### WHAT IS NEEDED
A verbatim copy of the data is wanted, minus any picture in it.

Items from a data source:
........
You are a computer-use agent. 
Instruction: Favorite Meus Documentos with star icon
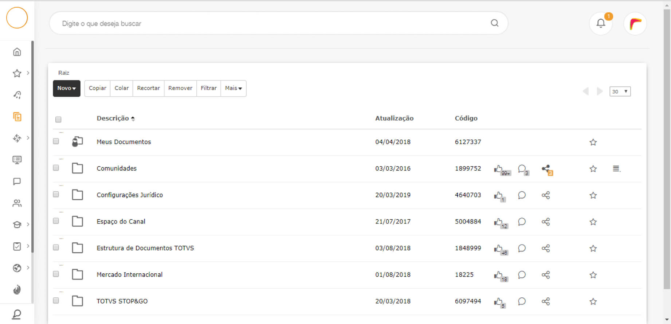593,142
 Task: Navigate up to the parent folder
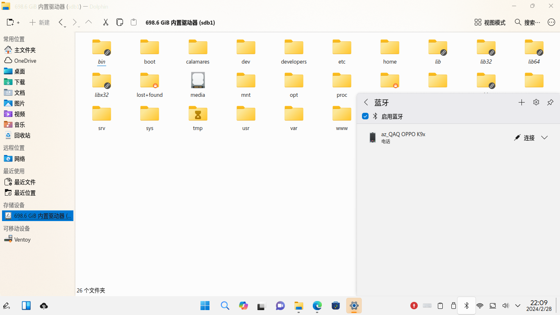click(89, 23)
........
### PROBLEM SOLUTION
You are a computer-use agent. 
Instruction: Favorite Meus Documentos with star icon
593,142
 Task: Navigate up to the parent folder
click(89, 23)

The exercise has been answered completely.